Юбиляр разволновался до слез, не зная, что в таком случае следует ответить, он уже собрался благодарить лично хозяина, но тот, угадав намерение собеседника, отрезал:
– Не надо меня благодарить, вы все это заслужили. В конце беседы хозяин, как будто между делом, добавил:
– Да, Иван Петрович, мы решили создать специальный департамент механизации и транспорта и перевести вас в головной офис. Ваш опыт необходим для компании, а все детали пояснит генеральный директор.
– Когда? – Только и успел спросить изумленный Иван Петрович, но хозяин, не ответив, встал, похлопал по плечу юбиляра и, открыв сотовый, окунулся в более важные разговоры.
Сразу после юбилейных торжеств Ивана Петровича ознакомили с приказом, показали кабинет с приемной и секретарем. Кроме этого теперь ему по должности полагалась персональная машина без водителя, санитарно-курортное лечение на территории России, компенсация расходов на питание и дорогая медицинская страховка.
На все эти блага-привилегии Иван Петрович не обращал особого внимания, его больше интересовал круг его новых обязанностей.

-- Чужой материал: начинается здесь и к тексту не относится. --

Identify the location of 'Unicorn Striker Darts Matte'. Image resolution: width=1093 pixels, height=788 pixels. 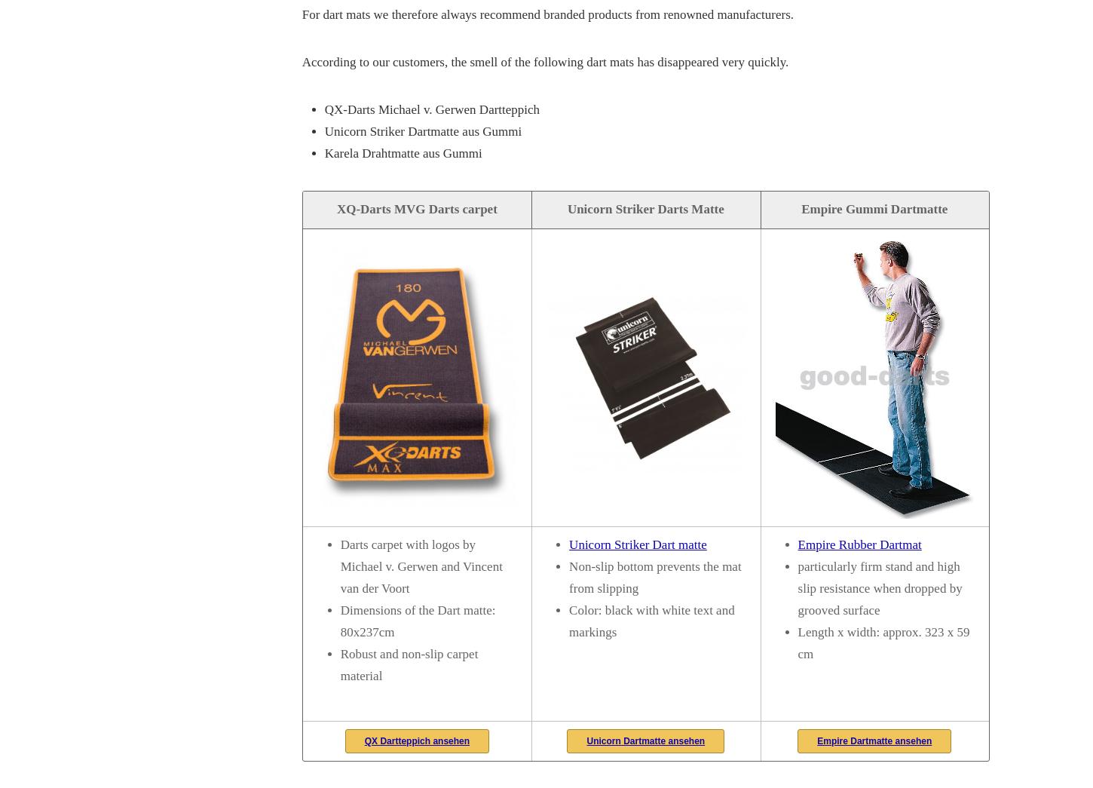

Генеральный директор старательно уходил от ответов на его вопросы по делу, просил немного потерпеть, пока соответствующие службы подготовят необходимые документы. Заместители генерального разводили руками и возводили глаза к потолку. Каждый день по старой привычке Иван Петрович приходил на работу рано, когда в офисе еще никого не было. Потом прибегала секретарша, молодая, вечно опаздывающая женщина, варила ему кофе. А единственным занятием Ивана Петровича было чтение газет. Никто его не беспокоил. По старой памяти он звонил к себе в Управление, его приветствовали и любезно переадресовывали к начальнику, бывшему его заместителю. Тот вежливо выслушивал его советы, благодарил, на том дело и кончалось. И Иван Петрович снова углублялся в газеты.